Было ли мое письмо слишком острым и информативным или просто вызвало растерянность? Не стоило ли подать полученный мной материал в форме обширной научной статьи? С большим трудом (это было все равно что гладить себя против шерсти) я изложил все, что мог, в ортодоксальном, или конвенциональном, формате – листы бумаги были покрыты статистическими выкладками, цифрами, таблицами и графиками – и разослал статью в различные общемедицинские и неврологические журналы. К моему огорчению и разочарованию, ни одна из этих статей не была принята редакциями – некоторые вызвали строгое, даже, пожалуй, яростное, отторжение, словно я написал что-то невыносимое. Это подтвердило ощущение, что я задел в людях самые сокровенные чувства, каким-то образом вызвал и обрушил на свою голову даже не профессиональную, а эпистемологическую тревожность и ярость[3].
Я не только бросил тень сомнения на то, что поначалу представлялось просто назначением обычного лекарства и регуляцией его эффектов. Я бросил тень сомнения на предсказуемость действия лекарств как таковую. Я (возможно, и сам полностью этого не понимая) намекнул на что-то странное, на противоречивость рутинного способа мышления и обычной, общепринятой картины мира. Всплыл спектр невиданных странностей, радикальных случайностей, и все это представилось беспокоящим и путающим карты («Эти вещи настолько странны, что для меня невыносимо их видеть». – Пуанкаре).

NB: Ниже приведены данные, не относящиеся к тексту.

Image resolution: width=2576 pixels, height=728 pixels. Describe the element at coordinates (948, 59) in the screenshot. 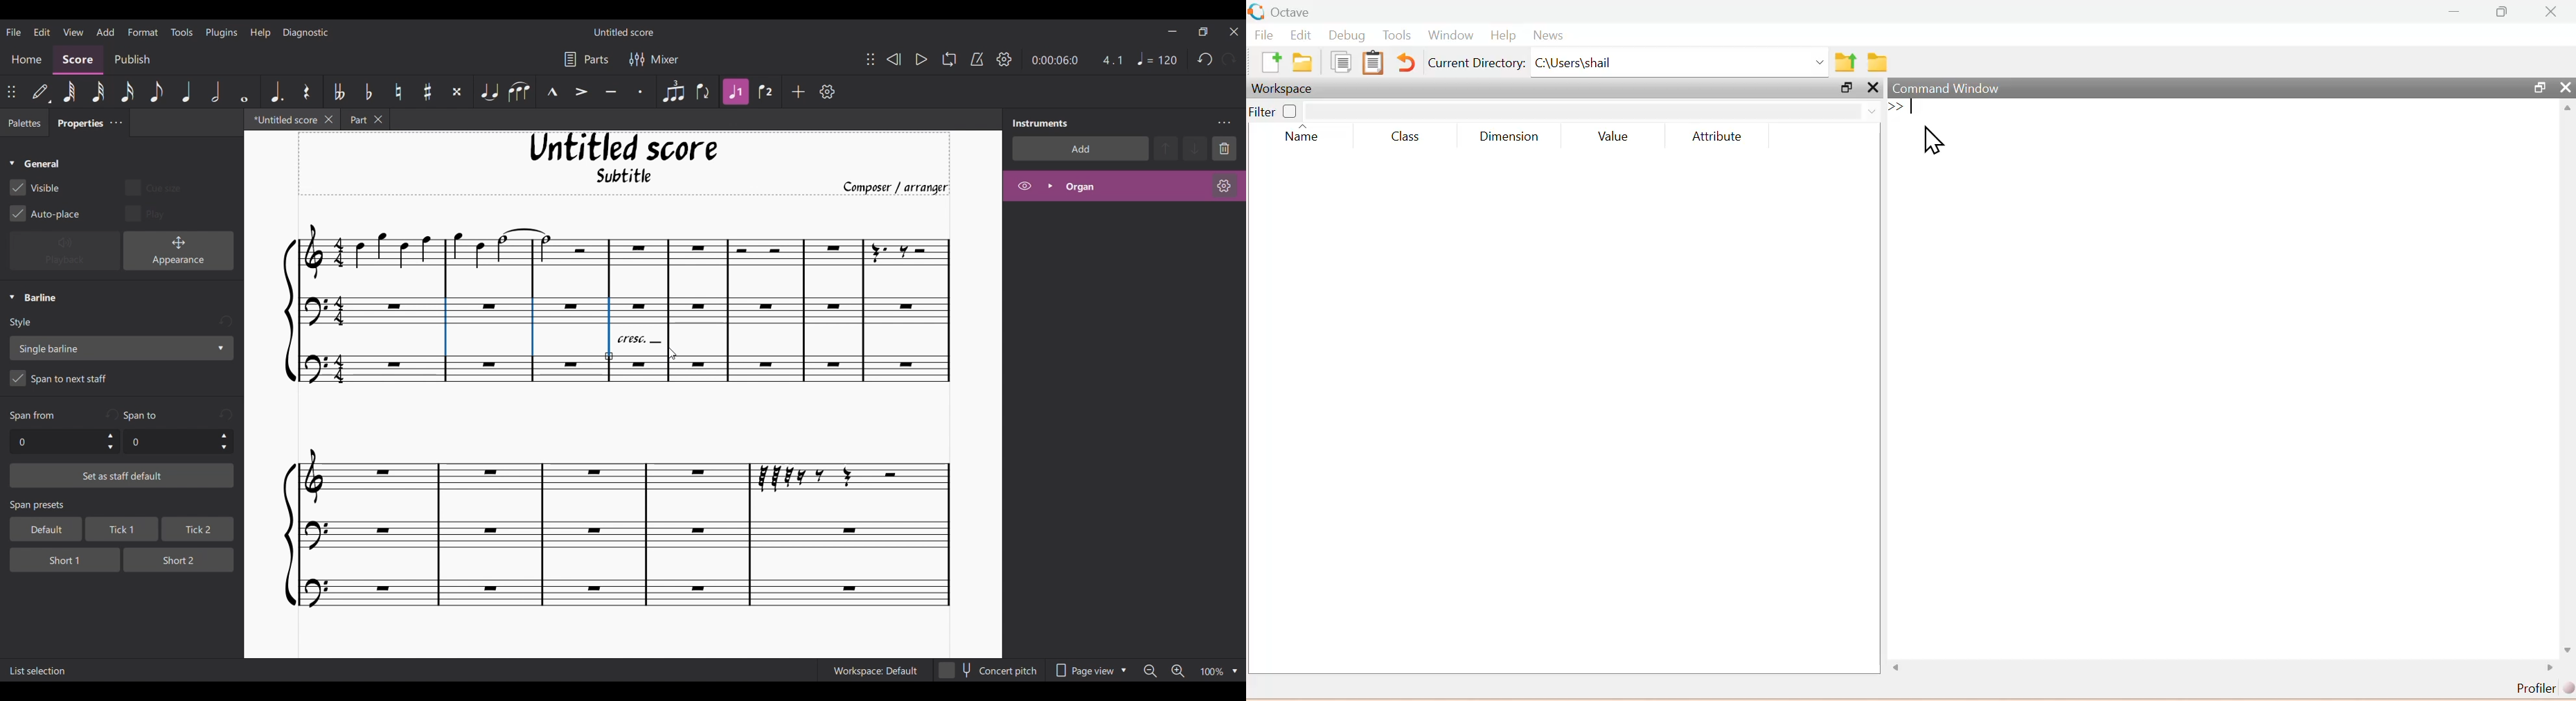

Итак, к середине 1970 года я был вынужден остановиться, во всяком случае, в том, что касалось публикаций. Работа продолжалась, она была неизбежной и волнующей, и я накопил (смею надеяться) целую сокровищницу наблюдений, гипотез и размышлений, связанных с добытыми мной фактами. Но у меня не было ни малейшего представления о том, что с ними делать. Я знал, что мне представилась редчайшая возможность. Я сознавал, что мне есть что сказать, но не видел возможности заговорить. Я верил своему опыту, но лишился медицинской «публикабельности» и доверия моих коллег. Это было время растерянности и подавленности, гнева, а порой и отчаяния.
Тупик открылся, и лед был сломан в сентябре 1972 года, когда редактор «Лиснера» предложил мне написать статью по моим наблюдениям. Это был шанс, который не следовало упускать. Вместо того чтобы получить привычную резкую отповедь, я получил великолепное предложение, мне дали шанс написать и опубликовать все, что накопилось за столь долгое время в моих архивах. Я написал «Великое пробуждение» в один присест, единым духом, не вставая из-за стола. После этого ни я, ни редактор не изменили там ни единого слова, и на следующий месяц эссе было напечатано. Здесь, с чувством непередаваемого облегчения и освобождения от тисков «медициноподобного» и медицинского жаргона, я описал чудесную панораму феноменов, какие наблюдал у моих пациентов. Я описал восторг их «пробуждений», я описал муки, которые за этим последовали, но прежде всего я стремился описать феномены с точки зрения нейтрального и феноменологического (более, нежели терапевтического или «медицинского») взгляда.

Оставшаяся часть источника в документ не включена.